You do what you must do and ya do it well,
I'll do it for you, honey baby,
Can't you tell?
Listen to Redbird's version here (5.05 MB via RapidShare).

2 comments:

Anonymous said...

"All ya can do is do what you must"

I get why this is sad. We love freedom. Only doing what we must do, what we have no choice but to do, lacks the freedom we love. But, I can't help be reminded of why my dad became a preacher. Because he "couldn't do anything else." He had to be a preacher, he had no choice.

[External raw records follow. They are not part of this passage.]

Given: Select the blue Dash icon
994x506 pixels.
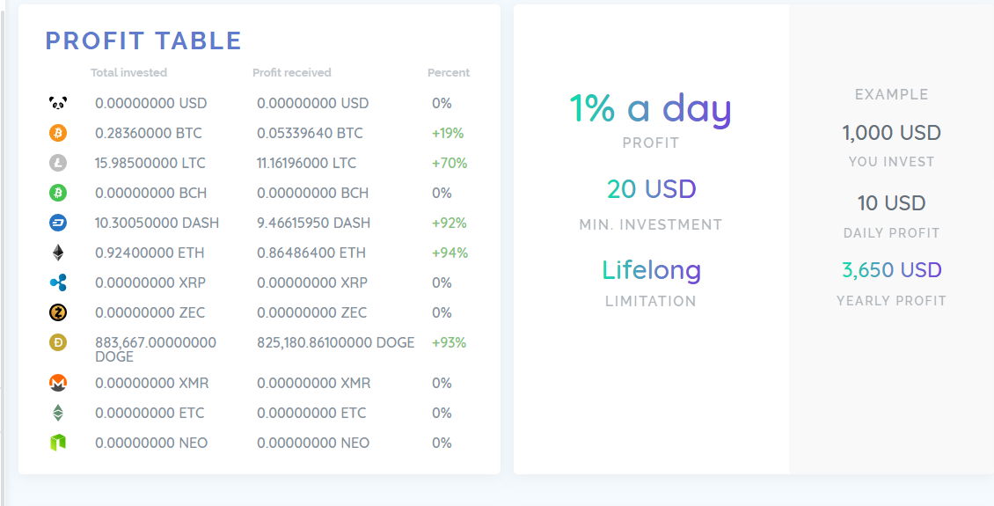Looking at the screenshot, I should (x=58, y=223).
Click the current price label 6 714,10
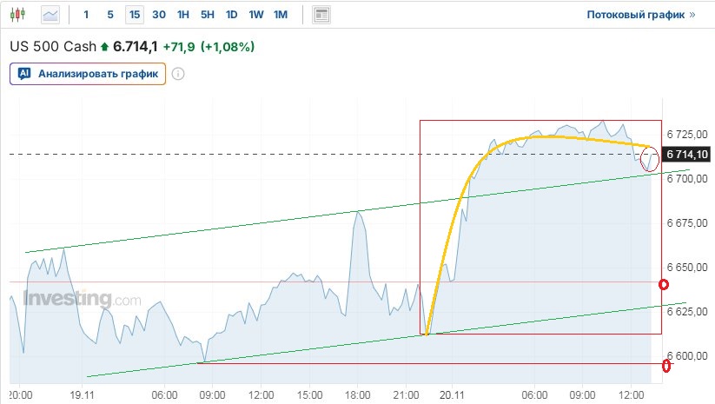 click(x=687, y=155)
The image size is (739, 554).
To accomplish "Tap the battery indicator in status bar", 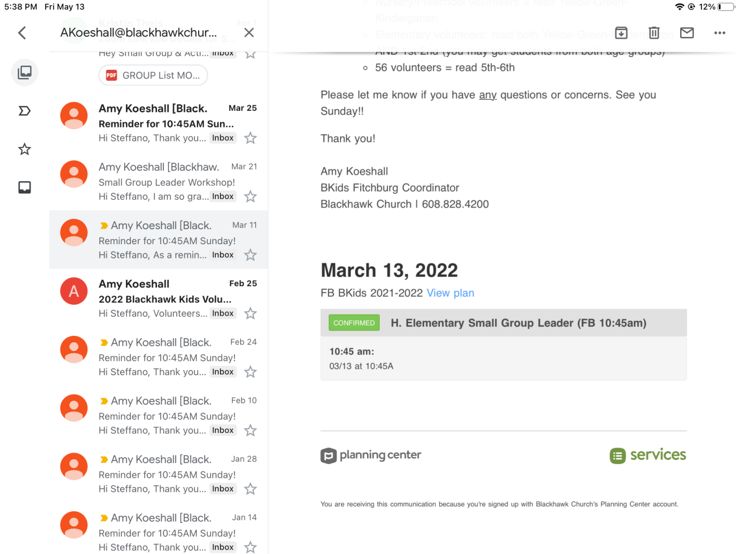I will point(726,7).
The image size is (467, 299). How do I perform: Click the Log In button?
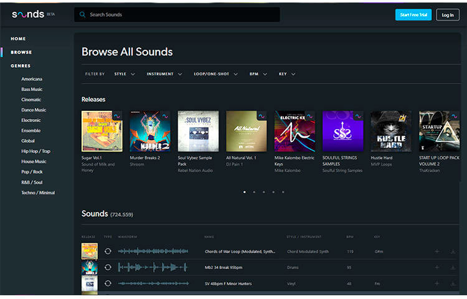[x=448, y=15]
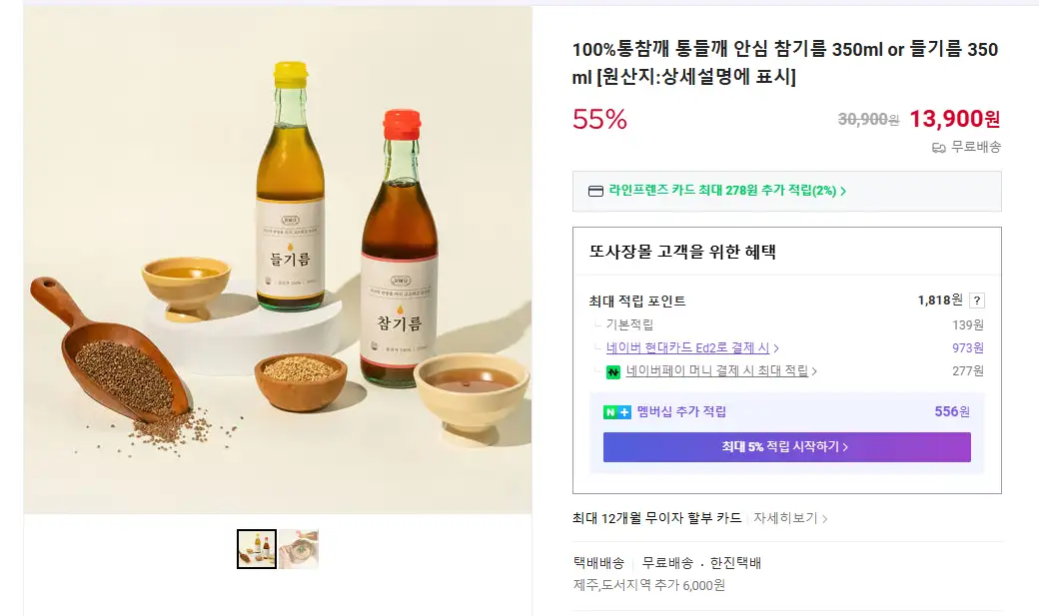
Task: Click the red 13,900원 sale price
Action: coord(954,119)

Just last night I reread Zen in the Art of Archery. It was a copy of the book given to me by a friend from college. Its only inscription is "the marks inside are not mine." It comes complete with a mysterious Metro ticket with several punches. According the author, one is to loose the arrow at the moment of highest tension, at the point at which the arrow must be loosed. Not, I suppose, at the point the archer desires to loose it.

The metro ticket was what my friend used to leave Chicago and make his way to New Mexico. Someplace he had to go.

"All ya can do is do what you must."

Love,
JimII

Unknown said...

I think I may know this metro ticket guy. Nice story and analogy. I like the dual and related meanings to that line. There is this concept of being drawn so strongly to do something that there is nothing else you can do. You discuss that here and I think while, yes, it may be sad to give up the freedom of choice there is also something beautiful about being drawn or called so strongly to something that you have no choice but to do it.

Instead of being drawn to something, there is also a component of "doing what you must" when things are thrown at you. You may not like what happened to get you where you are and you may not like what you have to do because of it, but you buckle down and go out and do what you've got to do.